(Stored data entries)
Segment Open

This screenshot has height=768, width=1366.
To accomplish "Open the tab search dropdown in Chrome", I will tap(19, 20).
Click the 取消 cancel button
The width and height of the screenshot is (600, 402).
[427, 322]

Segment Closed

_Directions for this task:_ Each record must be transcribed word for word.

_Written answer:_
This screenshot has height=768, width=1366.
To accomplish "Open the tab search dropdown in Chrome", I will tap(19, 20).
Click the 取消 cancel button
The width and height of the screenshot is (600, 402).
[427, 322]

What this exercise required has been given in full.